→ Task to carry out: Please reproduce, word for word, the part of the piece on the plastic surgery ad below that runs from "There has already" up to and including "office. Would you?".
::: Extract to read
I know a lot of moms. I have a mom, she has a mom, my dad has a mom, my husband has a mom, and his dad has a mom… my friends have moms, many of my friends ARE moms, and oh wait… I’m a mom! The one thing I can tell you about all of these moms is that no two look alike (I don’t happen to personally know any twins that are moms). The implied assumption of this ad that looking “like a mom” is something that needs to be improved by surgery is beyond insulting.
It’s sad that this might be viewed as a good advertising strategy. It’s sad that there are people out there who have low enough self-esteem that they will be influenced by this type of ad, and have their confidence lowered even more by the belief that they need to be “fixed”.
It’s sad that the people who work on advertising for this business aren’t more creative, that they couldn’t find a more positive way to promote these procedures. What about a jump-start on the every Spring push to get in “bathing suit shape”? Or if they wanted to target mothers, fine, what about suggesting doing “something for yourself” for Mothers’ Day? There are definitely approaches that aren’t insulting
But the saddest part, and amazes me the most about this ad, which was published today in a small local newspaper, is that I can only imagine how many desks it crossed before it went to print. It’s a pretty professional-looking ad, so it seems to me that they employed an advertising agency (or at least a consultant of some nature). And seriously, did no one, at any point in the process, look at this and say “You know, this might be a little offensive”. Not ONE person??
There has already been a backlash locally, with outrage streaming through local mom groups and pouring in from the community at large, and rumor has it that the ad is being pulled. But I think it’s safe to say the damage has been done – I don’t plan to have plastic surgery, but if anyone I know decides they want to, I won’t be recommending this office. Would you?
::::::
::: Record excerpts
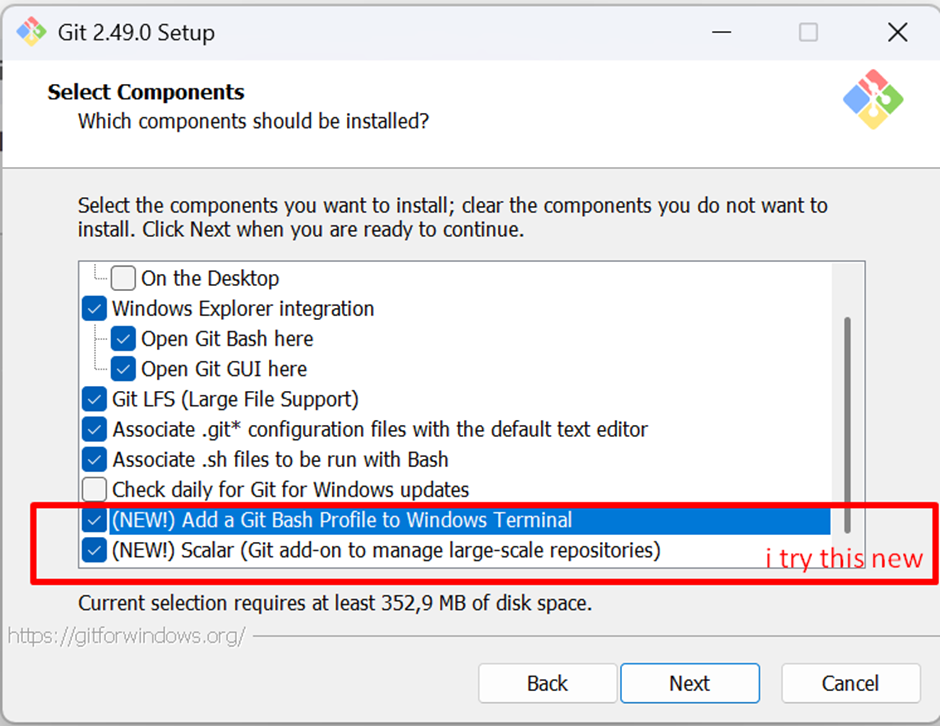Screen dimensions: 940x726
Task: Click the large Git logo in the header
Action: (x=873, y=100)
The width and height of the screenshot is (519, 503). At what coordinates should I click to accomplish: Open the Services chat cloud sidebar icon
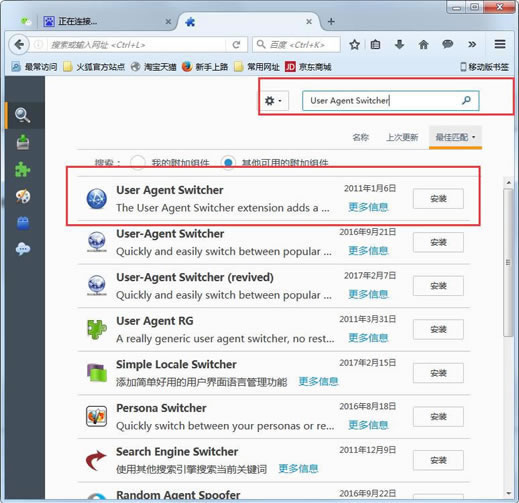coord(23,249)
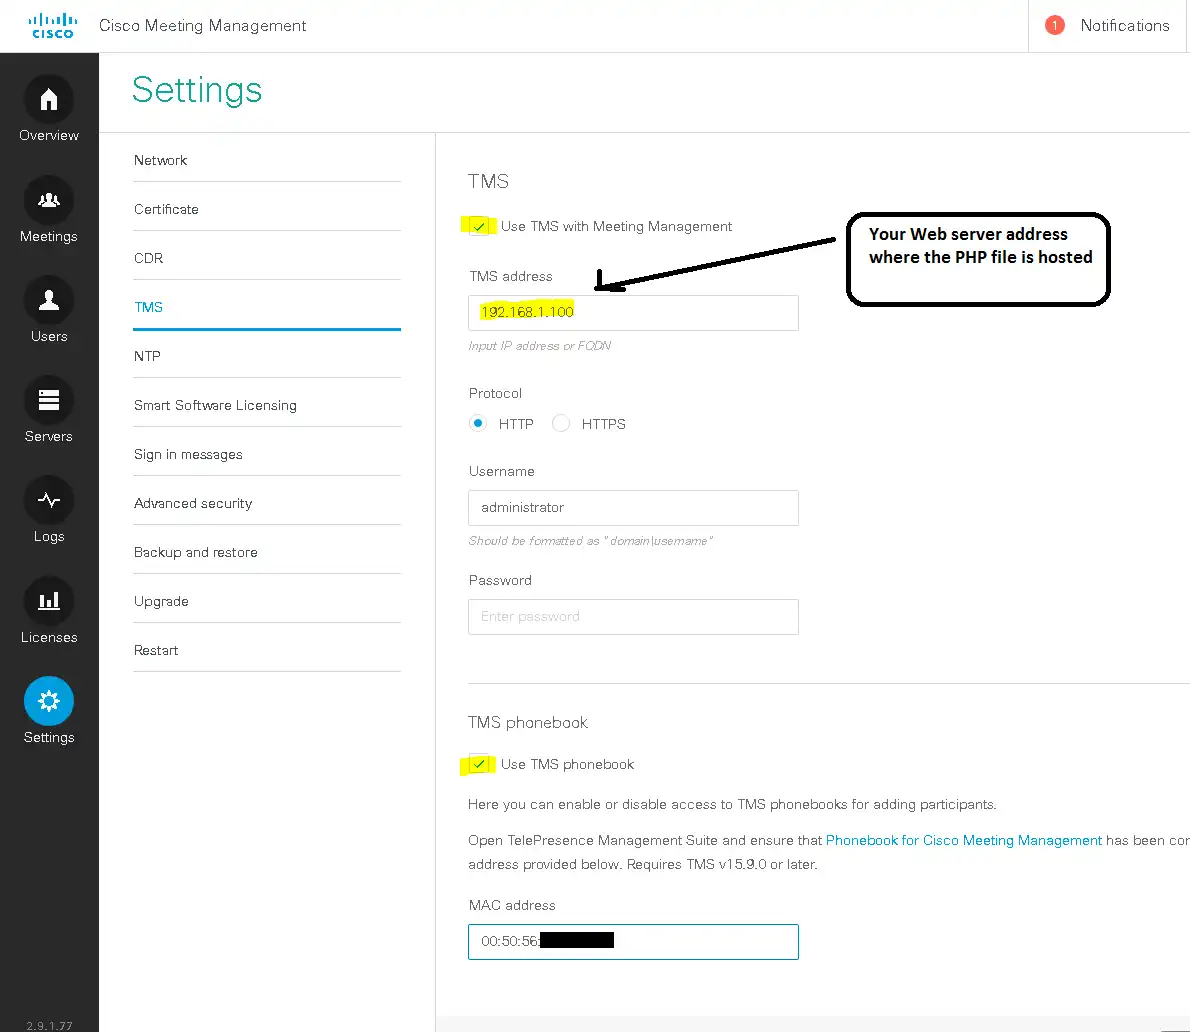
::::::
→ Output:
There has already been a backlash locally, with outrage streaming through local mom groups and pouring in from the community at large, and rumor has it that the ad is being pulled. But I think it’s safe to say the damage has been done – I don’t plan to have plastic surgery, but if anyone I know decides they want to, I won’t be recommending this office. Would you?